### INFORMATION GIVEN

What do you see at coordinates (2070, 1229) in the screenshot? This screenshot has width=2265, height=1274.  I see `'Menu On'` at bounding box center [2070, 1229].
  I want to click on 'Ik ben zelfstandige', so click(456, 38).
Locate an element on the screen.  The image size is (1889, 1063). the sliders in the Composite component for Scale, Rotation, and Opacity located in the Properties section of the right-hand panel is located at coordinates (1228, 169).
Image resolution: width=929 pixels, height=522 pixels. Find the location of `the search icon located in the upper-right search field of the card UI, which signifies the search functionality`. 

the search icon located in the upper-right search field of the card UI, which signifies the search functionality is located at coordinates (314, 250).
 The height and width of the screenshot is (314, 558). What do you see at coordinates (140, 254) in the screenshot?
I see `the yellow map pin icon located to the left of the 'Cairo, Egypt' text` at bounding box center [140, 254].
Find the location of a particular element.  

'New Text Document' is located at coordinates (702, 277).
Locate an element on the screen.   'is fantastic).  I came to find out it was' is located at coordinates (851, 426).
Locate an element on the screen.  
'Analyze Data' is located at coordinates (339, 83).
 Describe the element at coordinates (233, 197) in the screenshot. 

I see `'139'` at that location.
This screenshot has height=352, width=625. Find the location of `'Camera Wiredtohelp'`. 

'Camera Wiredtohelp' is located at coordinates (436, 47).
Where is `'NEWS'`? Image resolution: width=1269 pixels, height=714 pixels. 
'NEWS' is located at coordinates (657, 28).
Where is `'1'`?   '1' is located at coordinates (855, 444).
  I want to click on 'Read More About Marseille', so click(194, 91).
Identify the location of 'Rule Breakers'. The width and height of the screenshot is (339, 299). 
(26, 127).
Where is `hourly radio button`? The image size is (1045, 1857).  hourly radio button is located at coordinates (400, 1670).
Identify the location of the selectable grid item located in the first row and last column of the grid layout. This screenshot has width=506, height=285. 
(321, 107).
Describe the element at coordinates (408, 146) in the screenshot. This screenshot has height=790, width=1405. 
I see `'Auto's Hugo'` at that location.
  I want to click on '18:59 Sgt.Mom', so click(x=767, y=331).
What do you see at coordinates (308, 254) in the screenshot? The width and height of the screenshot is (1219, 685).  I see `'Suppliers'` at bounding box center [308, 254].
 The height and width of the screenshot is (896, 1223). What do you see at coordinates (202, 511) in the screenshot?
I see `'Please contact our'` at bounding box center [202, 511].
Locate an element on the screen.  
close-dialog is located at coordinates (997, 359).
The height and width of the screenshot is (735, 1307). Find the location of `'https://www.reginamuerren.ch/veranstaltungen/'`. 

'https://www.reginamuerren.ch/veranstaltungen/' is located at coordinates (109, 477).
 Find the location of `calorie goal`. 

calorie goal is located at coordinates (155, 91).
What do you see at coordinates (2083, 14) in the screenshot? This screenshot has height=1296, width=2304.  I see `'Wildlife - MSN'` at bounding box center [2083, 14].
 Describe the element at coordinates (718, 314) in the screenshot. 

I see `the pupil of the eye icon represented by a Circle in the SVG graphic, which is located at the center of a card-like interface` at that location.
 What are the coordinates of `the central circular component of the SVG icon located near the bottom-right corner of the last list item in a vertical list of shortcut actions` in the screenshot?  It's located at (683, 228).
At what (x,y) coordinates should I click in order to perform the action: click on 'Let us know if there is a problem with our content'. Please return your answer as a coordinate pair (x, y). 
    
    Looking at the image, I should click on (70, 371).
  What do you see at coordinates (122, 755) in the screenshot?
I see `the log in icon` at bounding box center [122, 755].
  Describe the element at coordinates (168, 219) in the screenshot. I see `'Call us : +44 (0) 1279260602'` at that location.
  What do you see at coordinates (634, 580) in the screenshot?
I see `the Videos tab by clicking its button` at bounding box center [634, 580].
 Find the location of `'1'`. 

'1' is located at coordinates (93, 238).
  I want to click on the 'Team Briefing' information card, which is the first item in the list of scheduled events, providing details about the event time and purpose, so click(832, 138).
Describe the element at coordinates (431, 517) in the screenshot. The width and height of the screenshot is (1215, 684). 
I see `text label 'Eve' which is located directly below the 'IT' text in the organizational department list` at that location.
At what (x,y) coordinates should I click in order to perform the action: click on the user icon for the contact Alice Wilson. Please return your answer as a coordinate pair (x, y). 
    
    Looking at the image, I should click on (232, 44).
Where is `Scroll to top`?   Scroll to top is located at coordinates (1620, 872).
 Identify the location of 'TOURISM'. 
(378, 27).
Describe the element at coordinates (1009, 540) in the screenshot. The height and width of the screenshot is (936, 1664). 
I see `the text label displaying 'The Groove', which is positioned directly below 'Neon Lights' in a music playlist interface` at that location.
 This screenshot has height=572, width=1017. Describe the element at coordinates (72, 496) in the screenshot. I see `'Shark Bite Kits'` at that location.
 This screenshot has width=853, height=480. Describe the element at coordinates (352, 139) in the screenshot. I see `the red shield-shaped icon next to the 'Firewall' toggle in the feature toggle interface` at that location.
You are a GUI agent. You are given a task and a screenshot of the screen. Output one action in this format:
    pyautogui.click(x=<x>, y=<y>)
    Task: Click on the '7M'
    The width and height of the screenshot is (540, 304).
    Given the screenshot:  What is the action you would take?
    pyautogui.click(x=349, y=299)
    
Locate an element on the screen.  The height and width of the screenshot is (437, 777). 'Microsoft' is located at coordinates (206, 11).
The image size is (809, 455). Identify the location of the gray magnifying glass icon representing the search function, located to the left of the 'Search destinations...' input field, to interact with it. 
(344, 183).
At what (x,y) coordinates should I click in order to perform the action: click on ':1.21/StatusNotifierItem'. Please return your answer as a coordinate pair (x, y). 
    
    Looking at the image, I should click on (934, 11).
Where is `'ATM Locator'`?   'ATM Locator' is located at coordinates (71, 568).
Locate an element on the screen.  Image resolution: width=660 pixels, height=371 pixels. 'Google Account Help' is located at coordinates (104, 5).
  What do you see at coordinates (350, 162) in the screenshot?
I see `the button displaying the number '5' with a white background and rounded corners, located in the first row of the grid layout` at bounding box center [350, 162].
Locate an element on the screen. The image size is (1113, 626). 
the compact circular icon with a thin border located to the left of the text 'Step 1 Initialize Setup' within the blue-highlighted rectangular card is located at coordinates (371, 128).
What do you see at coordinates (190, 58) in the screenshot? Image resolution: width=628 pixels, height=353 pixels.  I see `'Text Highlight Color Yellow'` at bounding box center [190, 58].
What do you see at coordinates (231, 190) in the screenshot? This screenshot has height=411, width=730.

### WHAT TO DO
Copy all of the records above word for word.

### TASK SOLUTION
What do you see at coordinates (2070, 1229) in the screenshot? This screenshot has width=2265, height=1274.  I see `'Menu On'` at bounding box center [2070, 1229].
  I want to click on 'Ik ben zelfstandige', so click(456, 38).
Locate an element on the screen.  The image size is (1889, 1063). the sliders in the Composite component for Scale, Rotation, and Opacity located in the Properties section of the right-hand panel is located at coordinates (1228, 169).
Image resolution: width=929 pixels, height=522 pixels. Find the location of `the search icon located in the upper-right search field of the card UI, which signifies the search functionality`. 

the search icon located in the upper-right search field of the card UI, which signifies the search functionality is located at coordinates (314, 250).
 The height and width of the screenshot is (314, 558). What do you see at coordinates (140, 254) in the screenshot?
I see `the yellow map pin icon located to the left of the 'Cairo, Egypt' text` at bounding box center [140, 254].
Find the location of a particular element.  

'New Text Document' is located at coordinates (702, 277).
Locate an element on the screen.   'is fantastic).  I came to find out it was' is located at coordinates (851, 426).
Locate an element on the screen.  
'Analyze Data' is located at coordinates (339, 83).
 Describe the element at coordinates (233, 197) in the screenshot. 

I see `'139'` at that location.
This screenshot has height=352, width=625. Find the location of `'Camera Wiredtohelp'`. 

'Camera Wiredtohelp' is located at coordinates (436, 47).
Where is `'NEWS'`? Image resolution: width=1269 pixels, height=714 pixels. 
'NEWS' is located at coordinates (657, 28).
Where is `'1'`?   '1' is located at coordinates (855, 444).
  I want to click on 'Read More About Marseille', so click(194, 91).
Identify the location of 'Rule Breakers'. The width and height of the screenshot is (339, 299). 
(26, 127).
Where is `hourly radio button`? The image size is (1045, 1857).  hourly radio button is located at coordinates (400, 1670).
Identify the location of the selectable grid item located in the first row and last column of the grid layout. This screenshot has width=506, height=285. 
(321, 107).
Describe the element at coordinates (408, 146) in the screenshot. This screenshot has height=790, width=1405. 
I see `'Auto's Hugo'` at that location.
  I want to click on '18:59 Sgt.Mom', so click(x=767, y=331).
What do you see at coordinates (308, 254) in the screenshot? The width and height of the screenshot is (1219, 685).  I see `'Suppliers'` at bounding box center [308, 254].
 The height and width of the screenshot is (896, 1223). What do you see at coordinates (202, 511) in the screenshot?
I see `'Please contact our'` at bounding box center [202, 511].
Locate an element on the screen.  
close-dialog is located at coordinates (997, 359).
The height and width of the screenshot is (735, 1307). Find the location of `'https://www.reginamuerren.ch/veranstaltungen/'`. 

'https://www.reginamuerren.ch/veranstaltungen/' is located at coordinates (109, 477).
 Find the location of `calorie goal`. 

calorie goal is located at coordinates (155, 91).
What do you see at coordinates (2083, 14) in the screenshot? This screenshot has height=1296, width=2304.  I see `'Wildlife - MSN'` at bounding box center [2083, 14].
 Describe the element at coordinates (718, 314) in the screenshot. 

I see `the pupil of the eye icon represented by a Circle in the SVG graphic, which is located at the center of a card-like interface` at that location.
 What are the coordinates of `the central circular component of the SVG icon located near the bottom-right corner of the last list item in a vertical list of shortcut actions` in the screenshot?  It's located at (683, 228).
At what (x,y) coordinates should I click in order to perform the action: click on 'Let us know if there is a problem with our content'. Please return your answer as a coordinate pair (x, y). 
    
    Looking at the image, I should click on (70, 371).
  What do you see at coordinates (122, 755) in the screenshot?
I see `the log in icon` at bounding box center [122, 755].
  Describe the element at coordinates (168, 219) in the screenshot. I see `'Call us : +44 (0) 1279260602'` at that location.
  What do you see at coordinates (634, 580) in the screenshot?
I see `the Videos tab by clicking its button` at bounding box center [634, 580].
 Find the location of `'1'`. 

'1' is located at coordinates (93, 238).
  I want to click on the 'Team Briefing' information card, which is the first item in the list of scheduled events, providing details about the event time and purpose, so click(832, 138).
Describe the element at coordinates (431, 517) in the screenshot. The width and height of the screenshot is (1215, 684). 
I see `text label 'Eve' which is located directly below the 'IT' text in the organizational department list` at that location.
At what (x,y) coordinates should I click in order to perform the action: click on the user icon for the contact Alice Wilson. Please return your answer as a coordinate pair (x, y). 
    
    Looking at the image, I should click on (232, 44).
Where is `Scroll to top`?   Scroll to top is located at coordinates (1620, 872).
 Identify the location of 'TOURISM'. 
(378, 27).
Describe the element at coordinates (1009, 540) in the screenshot. The height and width of the screenshot is (936, 1664). 
I see `the text label displaying 'The Groove', which is positioned directly below 'Neon Lights' in a music playlist interface` at that location.
 This screenshot has height=572, width=1017. Describe the element at coordinates (72, 496) in the screenshot. I see `'Shark Bite Kits'` at that location.
 This screenshot has width=853, height=480. Describe the element at coordinates (352, 139) in the screenshot. I see `the red shield-shaped icon next to the 'Firewall' toggle in the feature toggle interface` at that location.
You are a GUI agent. You are given a task and a screenshot of the screen. Output one action in this format:
    pyautogui.click(x=<x>, y=<y>)
    Task: Click on the '7M'
    The width and height of the screenshot is (540, 304).
    Given the screenshot:  What is the action you would take?
    pyautogui.click(x=349, y=299)
    
Locate an element on the screen.  The height and width of the screenshot is (437, 777). 'Microsoft' is located at coordinates (206, 11).
The image size is (809, 455). Identify the location of the gray magnifying glass icon representing the search function, located to the left of the 'Search destinations...' input field, to interact with it. 
(344, 183).
At what (x,y) coordinates should I click in order to perform the action: click on ':1.21/StatusNotifierItem'. Please return your answer as a coordinate pair (x, y). 
    
    Looking at the image, I should click on (934, 11).
Where is `'ATM Locator'`?   'ATM Locator' is located at coordinates (71, 568).
Locate an element on the screen.  Image resolution: width=660 pixels, height=371 pixels. 'Google Account Help' is located at coordinates (104, 5).
  What do you see at coordinates (350, 162) in the screenshot?
I see `the button displaying the number '5' with a white background and rounded corners, located in the first row of the grid layout` at bounding box center [350, 162].
Locate an element on the screen. The image size is (1113, 626). 
the compact circular icon with a thin border located to the left of the text 'Step 1 Initialize Setup' within the blue-highlighted rectangular card is located at coordinates (371, 128).
What do you see at coordinates (190, 58) in the screenshot? Image resolution: width=628 pixels, height=353 pixels.  I see `'Text Highlight Color Yellow'` at bounding box center [190, 58].
What do you see at coordinates (231, 190) in the screenshot? This screenshot has height=411, width=730.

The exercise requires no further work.